Dai capp.51,1 a 52,12 diversi oracoli dove si parla del risveglio del Signore e di Gerusalemme.
Dai capp.52,13 a 53,12 quarto canto del Servo.
Capp.54 oracoli sulla rinascita di Gerusalemme.
Capp.55 descrizione del nuovo patto che Dio sta per fare col suo popolo; in esso la benedizione soppianta la maledizione con una promessa di gioia e di pace.

Benché il messaggio del DeuteroIs. Abbia un’estensione piuttosto limitata, è molto denso; esso però si raggruppa attorno ad alcune idee chiave:

a) abbiamo visto che il ProtoIs. Attribuisse a Gerusalemme il valore di segno e di memoriale, agli occhi del popolo, della salvezza che viene da Dio; rifacendosi alla tradizione del pellegrinaggio che ogni pio israelita compiva a Gerusalemme, il DeuteroIs. Vede ancora nella città un segno di salvezza ( è la meta del ritorno del popolo) a cui ascendere, ma che non è per gli israeliti soltanto.

Rileggiamo Is.49, 51 e fino a 52,12: chi salirà a Gerusalemme e a che condizioni? Chi è Gerusalemme per il Signore, che tipo di rapporto ha con lui (Is.54)? Si può dire che c’è come un parallelismo tra la Gerusalemme di Is.54 e il Servo descritto da Is.52,13-53,12?

b) in diversi luoghi il DeuteroIs. Descrive il patto tra Dio e il popolo come un rapporto familiare (padre/figlio, sposo/sposa), in questo seguendo la tradizione di un Profeta vissuto prima dell’esilio, che nella sua vita di famiglia aveva visto come in parabola la storia degli israeliti. Qual è questo Profeta e che altri legami ha col DeuteroIs.?

c) un discorso tutto a parte meritano i quattro canti del Servo, attraverso i quali DeuteroIs. Tratteggia il ritratto dell’Unto del Signore.
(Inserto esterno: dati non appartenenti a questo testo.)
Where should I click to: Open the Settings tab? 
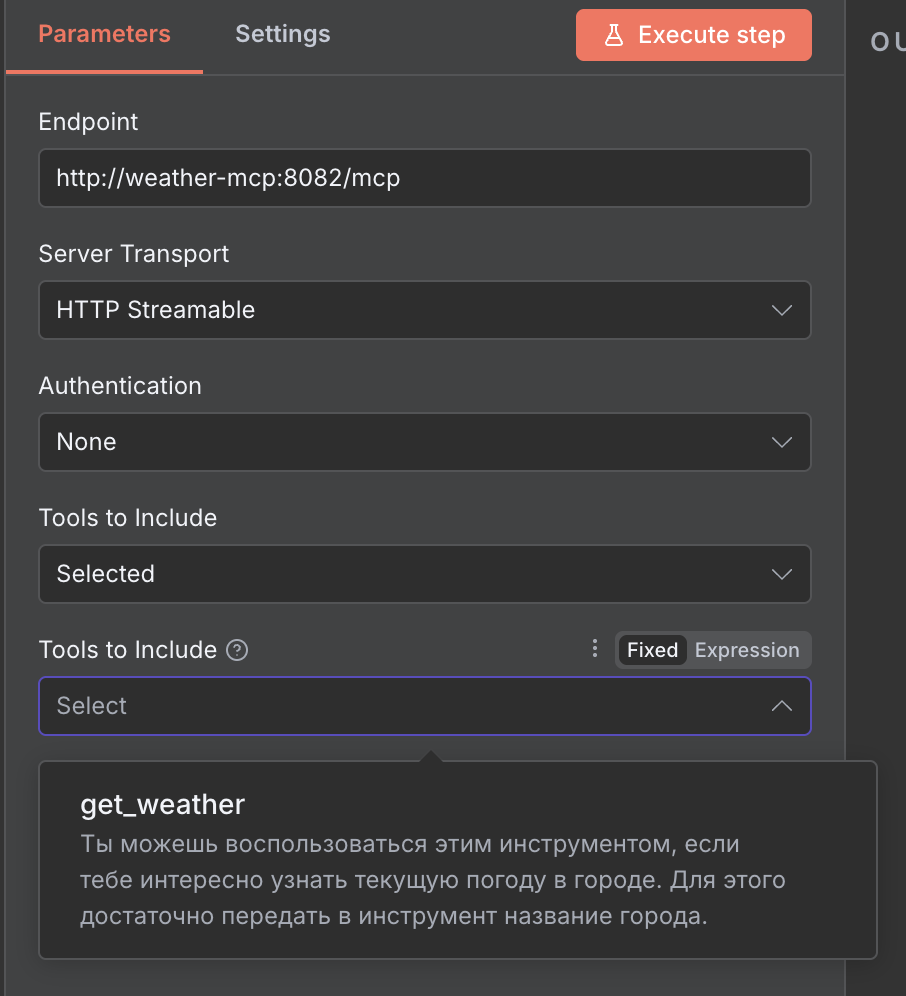[x=282, y=34]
Che funzione ha questo servo: re o profeta o ambedue le cose? Si affaccia tra l’altro l’idea di un servo che è mediatore sofferente: è una persona sola? È il Profeta o un Profeta? È tutto il popolo?

Che missione ha questo Servo: rivolta al popolo soltanto o universale? Gesù Cristo presenta più volte se stesso come questo Servo: cerchiamo nel NT i passi in cui i due personaggi sono legati assieme e vediamo come siano legati.